Historische Sozialwissenschaft, „Cultural turn“, Geschlechtergeschichte, diese Begriffe sind mir natürlich im Laufe der Zeit schon einmal über den Weg gelaufen. Aber etwas näher damit auseinandergesetzt habe ich mich erst durch dieses Seminar. Die wöchentlichen Essays „zwingen“ quasi dazu, zum einen wegen der Prüfungsleistung, zum anderen, da man schließlich nicht unvorbereitet in die Sitzungen gehen möchte. Nun gibt es eher zurückhaltende Menschen und solche, die eine große Freude am Debattieren haben, doch zumindest eine gute Grundlage sollte sich jeder durch die Lektüre und die Essays erarbeitet haben. Spannend ist dabei, dass die Essays jedem zur Verfügung standen und ein wenig Aufschluss darüber lieferten, wer wie schreibt, denkt, argumentiert. In „gewöhnlichen“ Seminaren gibt es zumeist nur selten die Gelegenheit, die anderen Arbeiten zu lesen – zumal die Sitzungen selbst dann auch selten so lebendig sind, wie es dieses Seminar war. Mir gefallen solche offenen, diskutierfreudigen Seminare deutlich besser als solche, die ohne weiteres auch als „Schulunterricht“ firmieren könnten. Was auch an der in diesem Fall doch stimmigen Zusammensetzung des Seminars liegt.

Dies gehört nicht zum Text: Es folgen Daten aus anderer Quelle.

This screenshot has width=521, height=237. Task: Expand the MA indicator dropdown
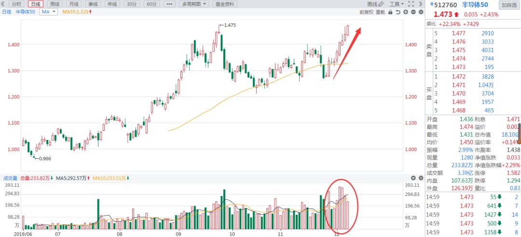pyautogui.click(x=49, y=12)
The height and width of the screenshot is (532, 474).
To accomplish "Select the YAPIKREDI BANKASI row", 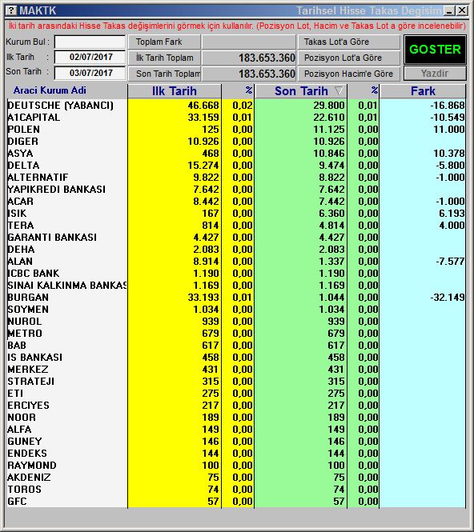I will coord(236,190).
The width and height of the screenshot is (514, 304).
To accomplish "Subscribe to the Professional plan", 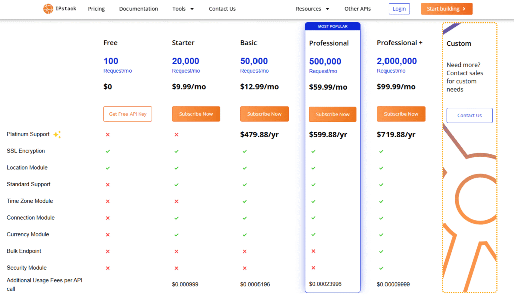I will [332, 114].
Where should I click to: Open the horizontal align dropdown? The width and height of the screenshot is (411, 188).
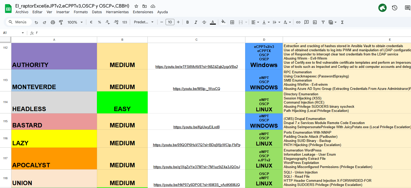(x=255, y=22)
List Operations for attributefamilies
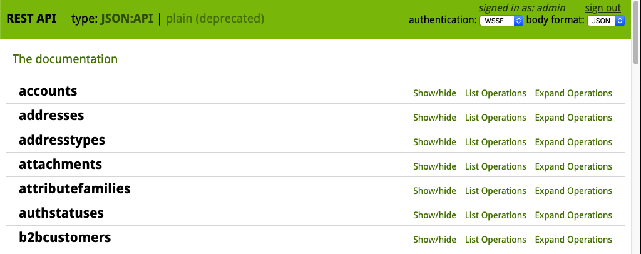Viewport: 641px width, 254px height. point(495,191)
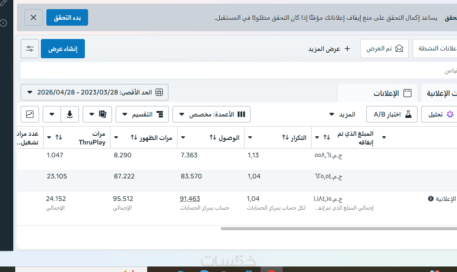Image resolution: width=457 pixels, height=272 pixels.
Task: Click the horizontal table scrollbar
Action: (339, 228)
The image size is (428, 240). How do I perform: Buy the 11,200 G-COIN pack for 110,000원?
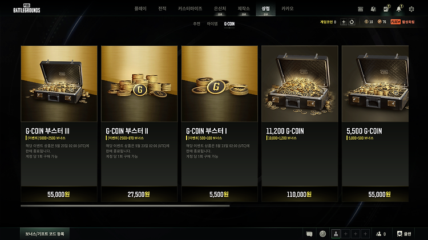coord(300,194)
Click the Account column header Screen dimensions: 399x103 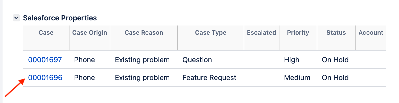pos(371,33)
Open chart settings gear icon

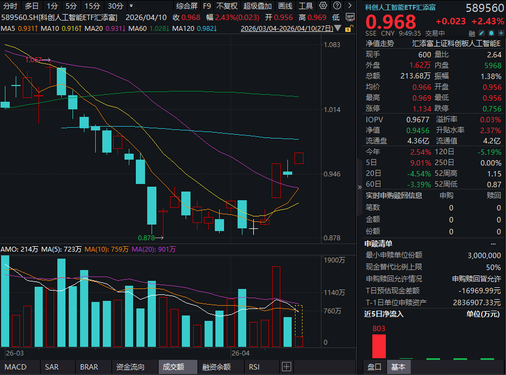pos(323,6)
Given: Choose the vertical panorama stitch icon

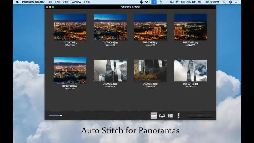Looking at the screenshot, I should tap(178, 116).
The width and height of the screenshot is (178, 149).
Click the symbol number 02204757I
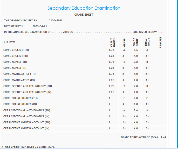56,20
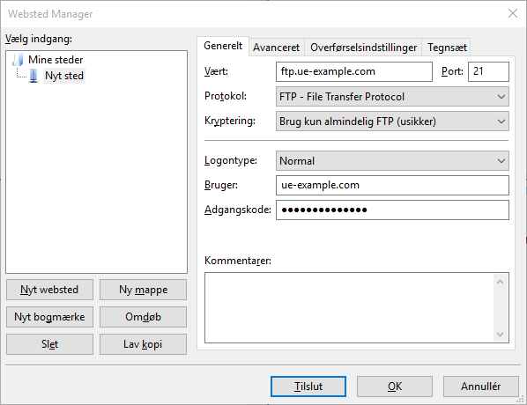527x405 pixels.
Task: Switch to the Avanceret tab
Action: point(276,48)
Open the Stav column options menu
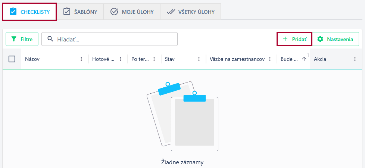The width and height of the screenshot is (365, 168). click(199, 59)
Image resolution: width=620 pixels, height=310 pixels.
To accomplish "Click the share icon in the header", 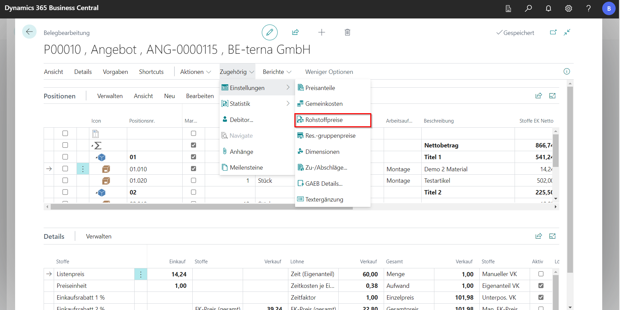I will [295, 32].
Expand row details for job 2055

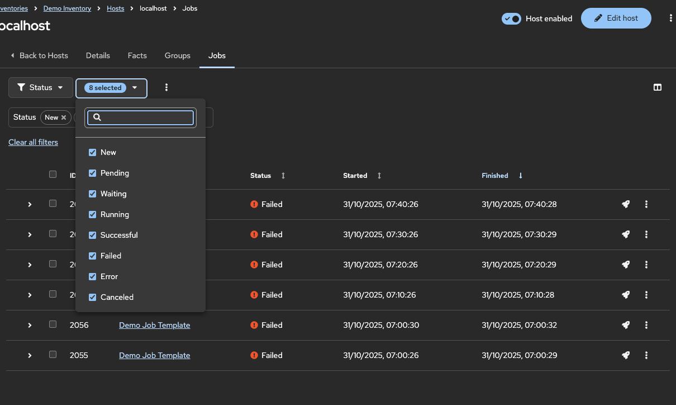click(30, 355)
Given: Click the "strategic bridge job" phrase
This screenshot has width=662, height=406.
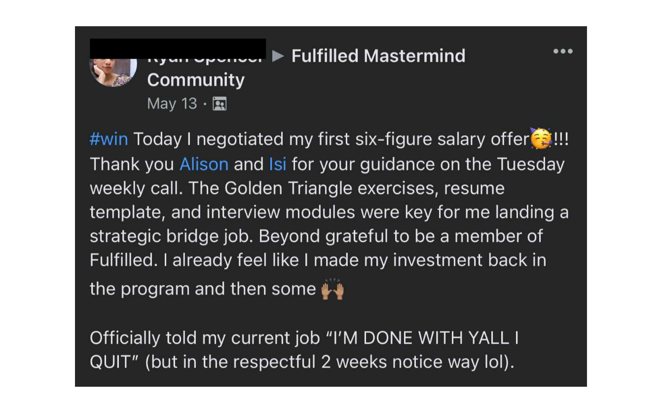Looking at the screenshot, I should click(x=171, y=237).
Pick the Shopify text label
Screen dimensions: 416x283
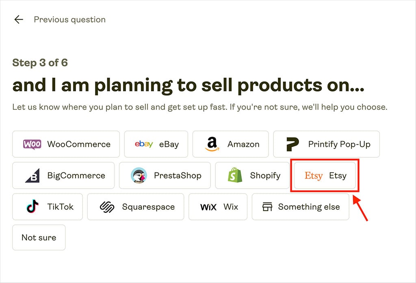coord(265,176)
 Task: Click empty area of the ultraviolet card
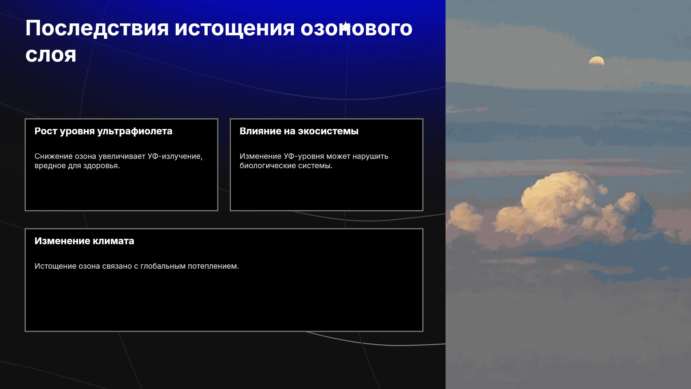(x=121, y=190)
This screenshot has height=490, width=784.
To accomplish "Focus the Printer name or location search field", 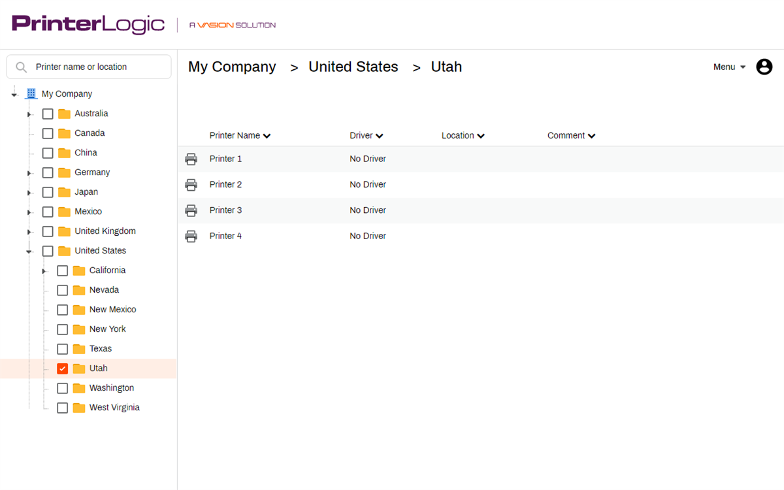I will tap(89, 67).
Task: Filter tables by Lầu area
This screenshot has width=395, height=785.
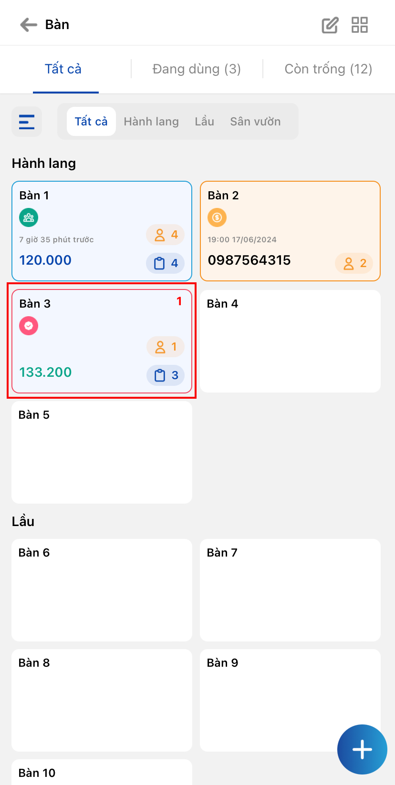Action: (x=204, y=122)
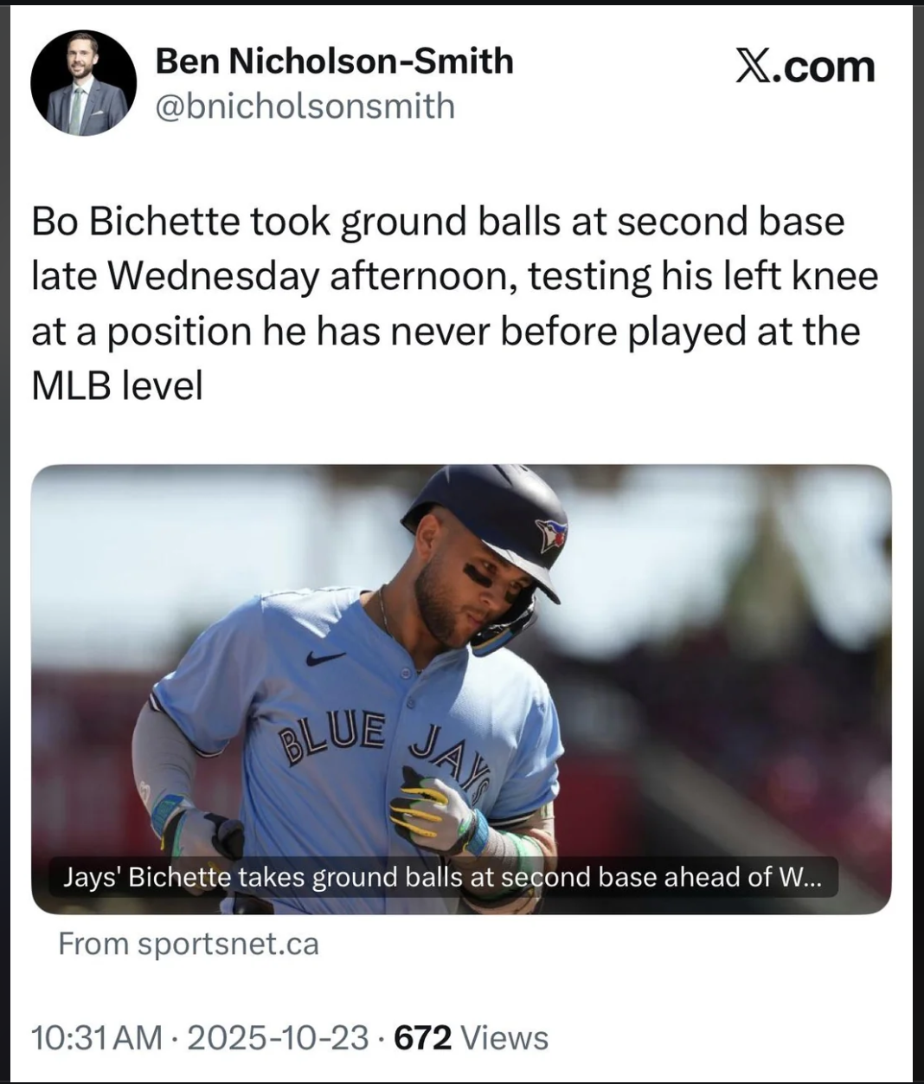This screenshot has height=1084, width=924.
Task: Click the Nike swoosh on the jersey
Action: point(324,659)
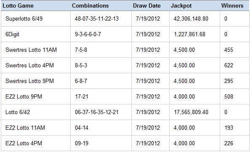
Task: Select Swertres Lotto 11AM row name
Action: 31,50
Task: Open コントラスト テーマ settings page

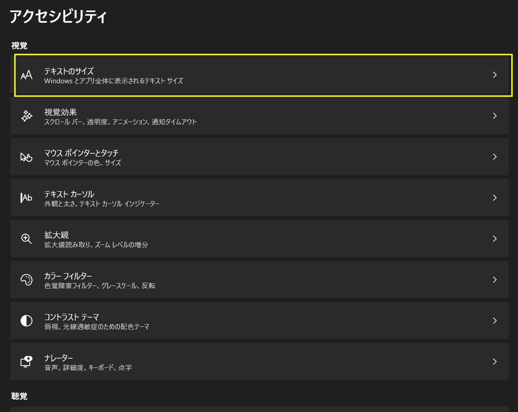Action: 259,321
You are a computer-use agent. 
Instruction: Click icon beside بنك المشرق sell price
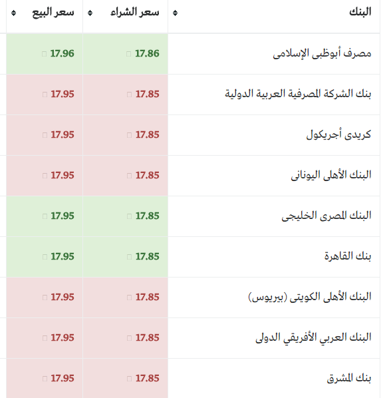pyautogui.click(x=45, y=379)
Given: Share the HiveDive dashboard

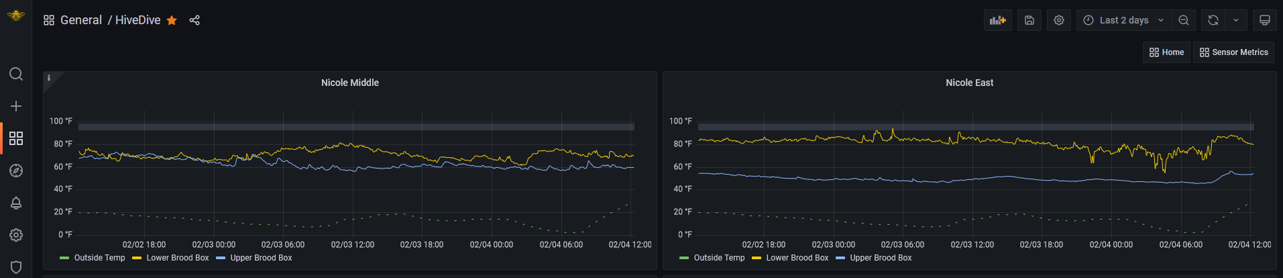Looking at the screenshot, I should pyautogui.click(x=194, y=20).
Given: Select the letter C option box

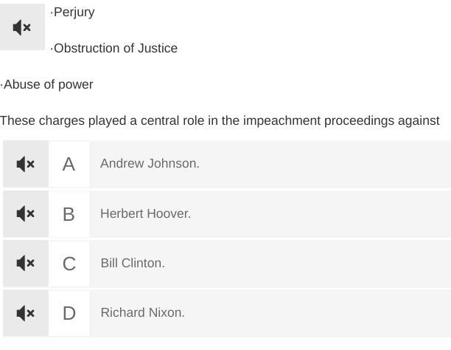Looking at the screenshot, I should (69, 263).
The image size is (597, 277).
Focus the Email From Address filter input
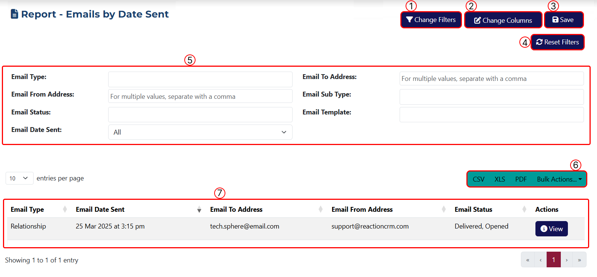tap(200, 96)
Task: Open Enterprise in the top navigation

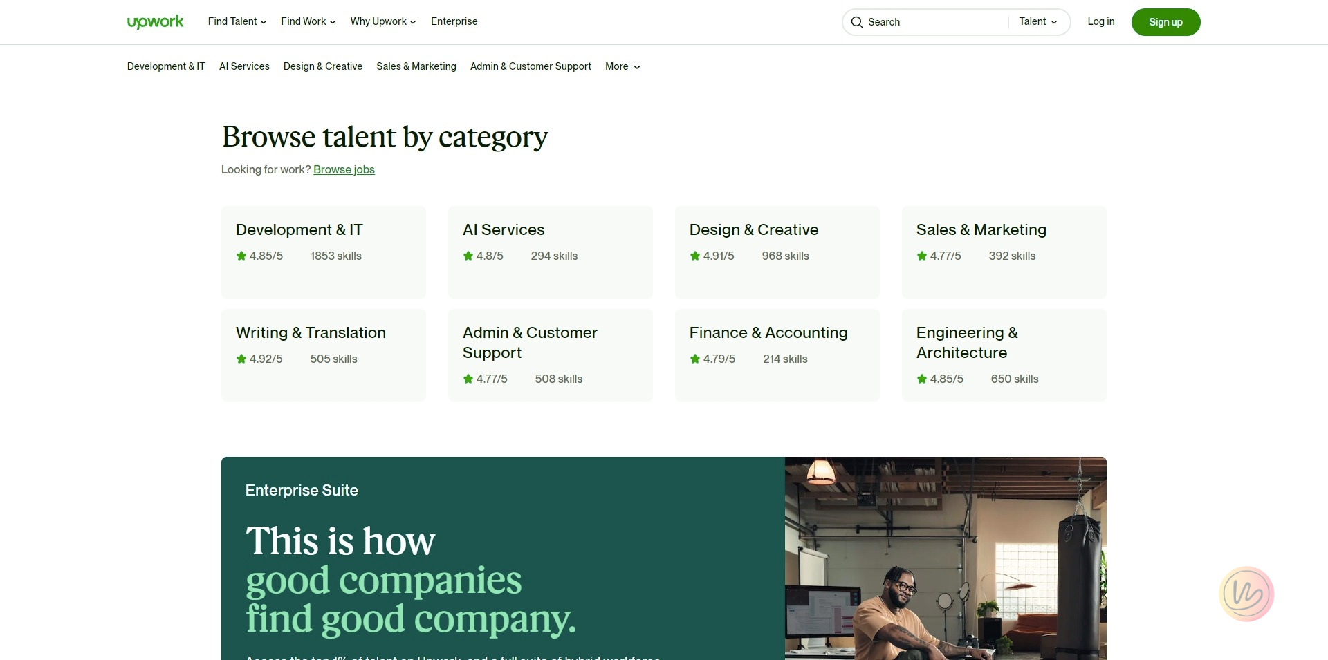Action: coord(454,21)
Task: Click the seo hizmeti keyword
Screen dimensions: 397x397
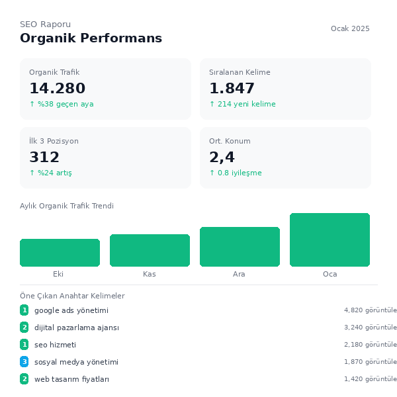Action: click(55, 345)
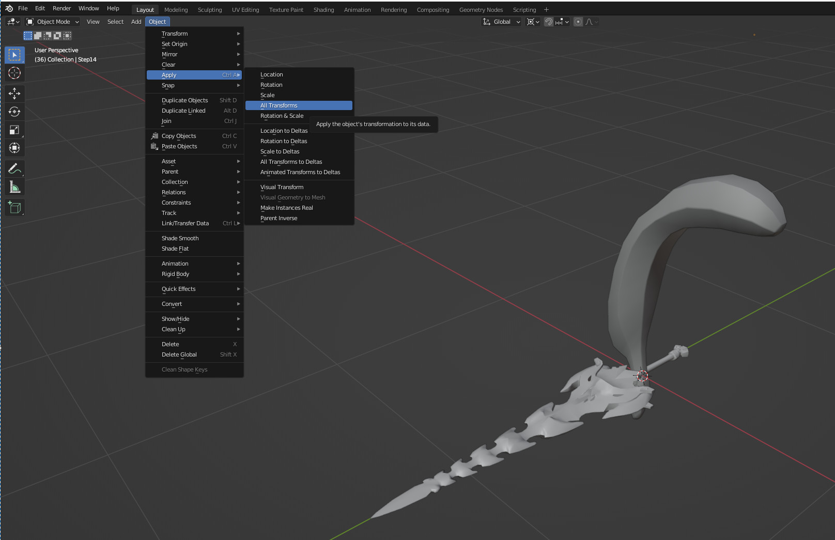Toggle the snapping magnet button
This screenshot has width=835, height=540.
(549, 22)
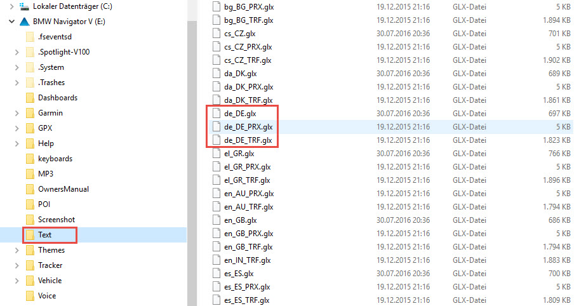
Task: Select the BMW Navigator V drive icon
Action: (x=24, y=22)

Und doch bleibt zum Schluss ein gewisser Wermutstropfen. Zu selten gibt es in unserem Modulplan die Gelegenheit, sich fachlich über unser Studienfach zu informieren und auszutauschen. Das mag an den zahlreichen Wahloptionen liegen, die wir Semester für Semester haben und den daraus resultierenden persönlichen Präferenzen. Aber eben auch daran, dass ein Modul „Historiographiegeschichte“ laut Plan erst zur Mitte des Masterstudiums vorgesehen ist. Mir hat das Seminar tatsächlich einen kleinen „Wunsch“ erfüllt – die Auseinandersetzung mit der Historiographiegeschichte und den absoluten Grundlagen hat mir in meinem bisherigen Studium oft gefehlt. Allerdings fehlt es auch in anderen Fächern an der Auseinandersetzung mit der Entwicklung des eigenen Fachs, zumindest sind mir in meinen Bachelor-Nebenfächern keine solchen Tendenzen begegnet, was neben Hamburg auch für Hannover gilt. Ich bin mir sicher, eine regelmäßige Auseinandersetzung mit der Historiographiegeschichte täte allen, den Studenten und dem Fach selbst, gut – warum nicht also auf eine oder zwei der so vielen Übungen und Vorlesungen im Bachelor verzichten und stattdessen Raum für die Geschichte der Geschichtswissenschaft, für die zahlreichen Methoden, Theorien und Techniken unseres Fachs schaffen? Im Rückblick auf meine Erstsemesterzeit hätte mir das wohl recht viele Stunden am Rande des nervlichen Wahnsinns erspart – und vielleicht auch die ein oder andere missglückte Seminararbeit.